2. 4 细胞-SELEX(cell-SELEX) 技术
cell-SELEX技术是指使用完整的细胞与核酸文库直接作用,从而筛选出能与细胞表面分子特异性结合的适体的技术。目前,采用该技术筛选到的一些适体已被用于疾病诊断和实验性的临床治疗中。Ara 等[22]采用cell-SELEX 技术成功筛选到了肿瘤细胞表面抗原的适体,从而避免了对抗原的纯化过程,同时保持了细胞表面抗原的天然构象,这对于肿瘤的诊断和治疗具有重要意义。张兴梅等[23]

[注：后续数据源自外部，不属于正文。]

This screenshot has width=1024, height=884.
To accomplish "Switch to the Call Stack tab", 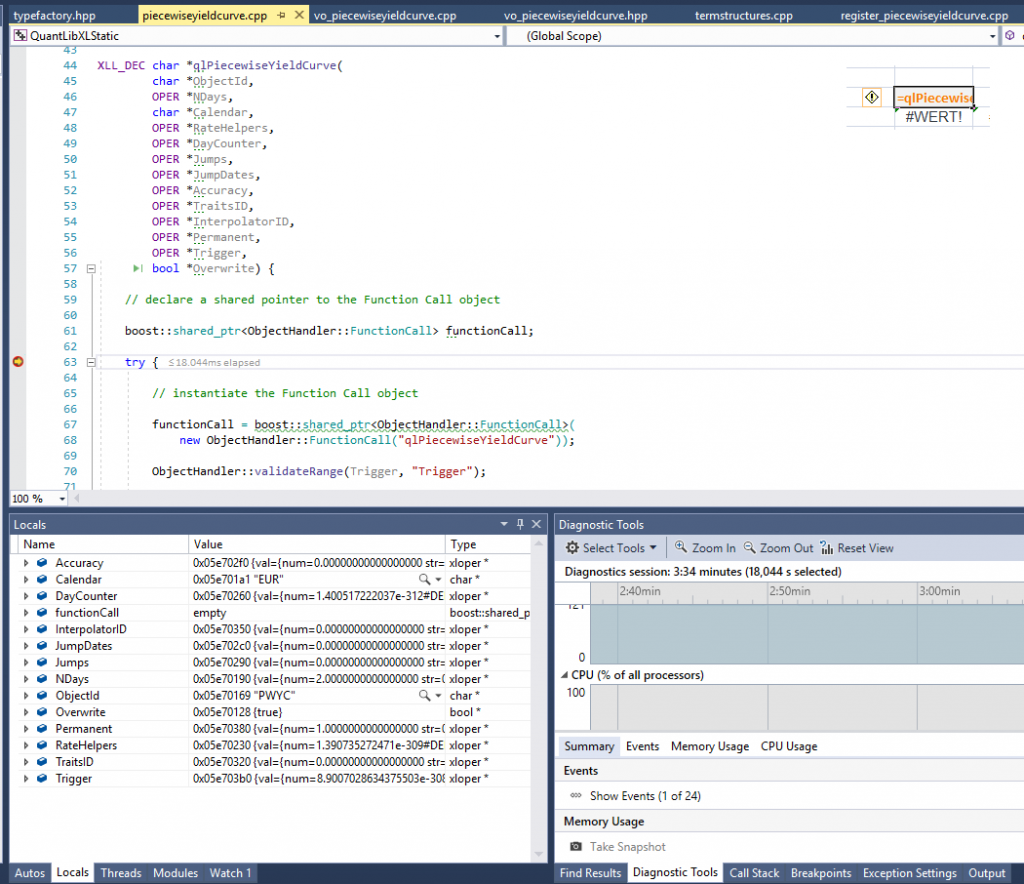I will [x=754, y=873].
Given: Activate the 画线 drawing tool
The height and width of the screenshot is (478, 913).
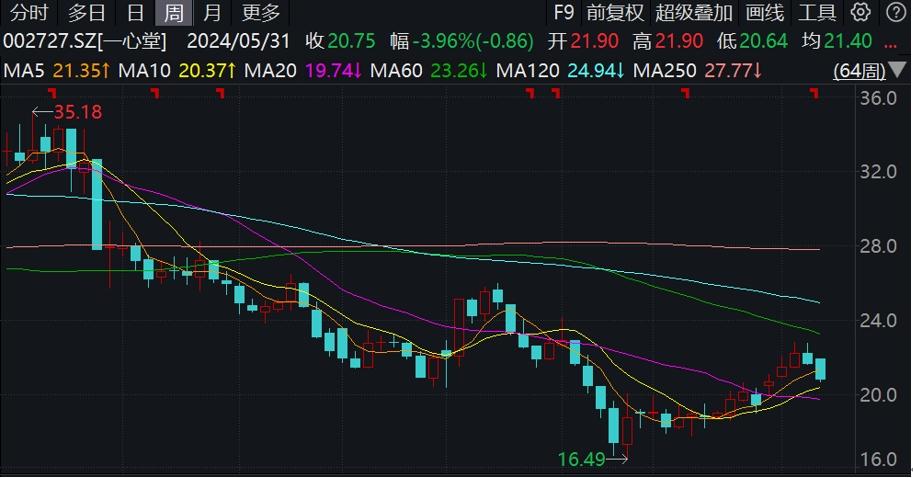Looking at the screenshot, I should coord(765,13).
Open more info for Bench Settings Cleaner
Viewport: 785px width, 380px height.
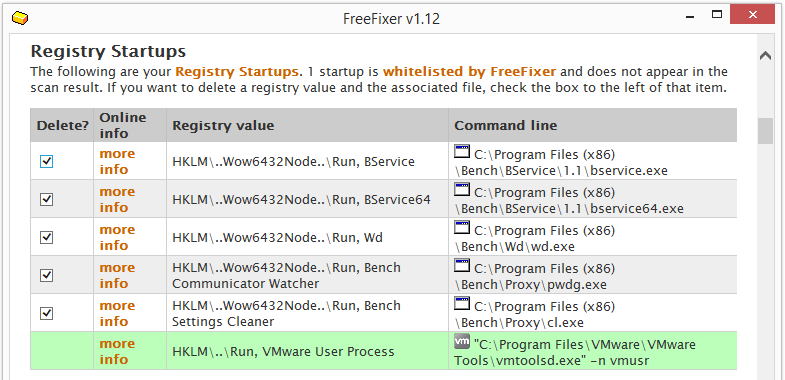[x=117, y=313]
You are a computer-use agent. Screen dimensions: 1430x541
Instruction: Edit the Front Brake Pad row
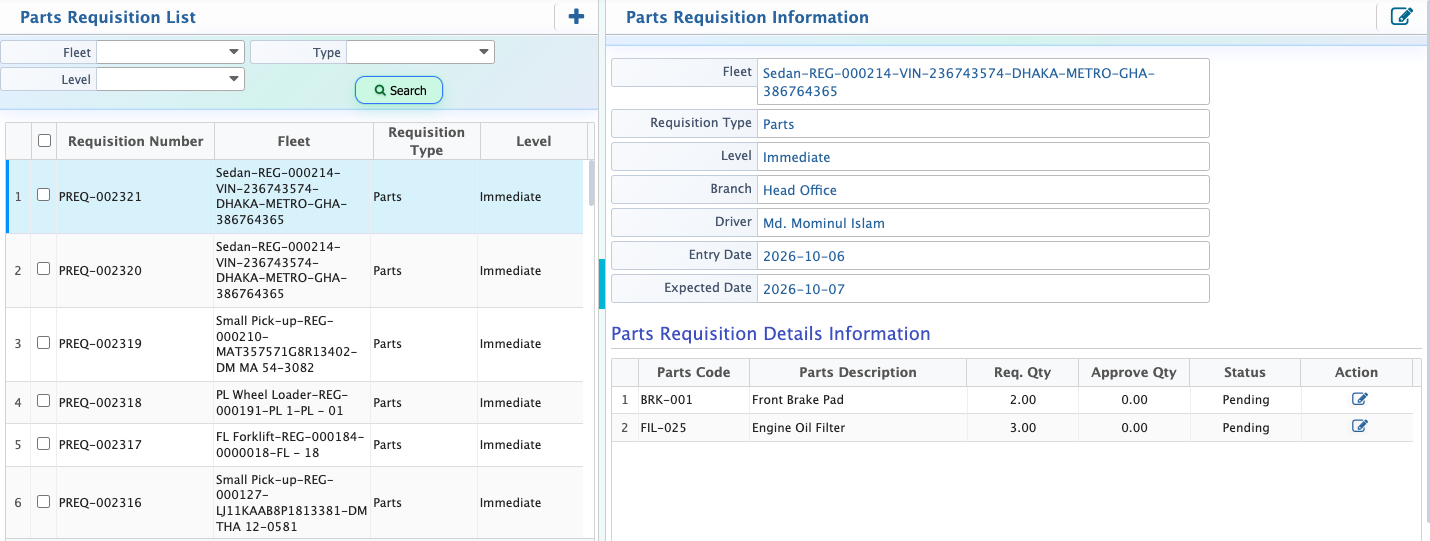pyautogui.click(x=1359, y=399)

利用人工合成的 KLH-C18 作为靶标,用微孔板法进行 SELEX 筛选,完成了 7 轮筛选后,对最终筛选到的寡核苷酸序列进行克隆测序,选取适体 C6 进行结合 ELISA 的测定,并与转染 prominin-1 质粒的 U87 细胞免疫组化,用链酶亲和素磁珠进行适体 C6 的免疫共沉淀,经过 7 轮筛选得到了具有特定二级结构的适体,适体 C6 能与C18 肽和表达人 prominin-1 的 U87 细胞结合,pulldown 试验结果显示,C6 能识别天然状态下的 pro-minin-1 蛋白,为肿瘤的诊断与治疗奠定了基础。郭鹏等[24]运用 cell-SELEX 技术,经过 12 轮筛选最终获得了亲和性高、特异性强的胃腺癌早期原代细胞的适体,为胃腺癌的早期诊断和药物靶向治疗奠定了基础。2011 年,Li 等[25]用该方法经过 11 轮筛选,获得了大肠埃希菌 K88 的适体,该适体有望成为大肠埃希菌快速检测的潜在工具;次年,Liu 等[26]用同样的方法经过 11 轮筛选,成功获得了沙门氏菌 O8的适体。2013 年,Duan 等[27]利用 cell-SELEX 技术经过 8 轮筛选,获得了李斯特菌的适体,成为快速筛查和检测食源性疾病的潜在工具。Graham 等[28]则利用 cell-SELEX 技术筛选到了宫颈癌细胞的适体,可用作确定宫颈癌新的生物标志物。Ji 等[29]通过刺激-反应两步法的细胞 SELEX(stimulus-response cell-SELEX,SRC-SELEX)技术成功筛选到了动脉粥样硬化斑块组织发炎的内皮细胞的适体,该方法简化了cell-SELEX 技术繁琐和耗时的步骤。Chen 等[30]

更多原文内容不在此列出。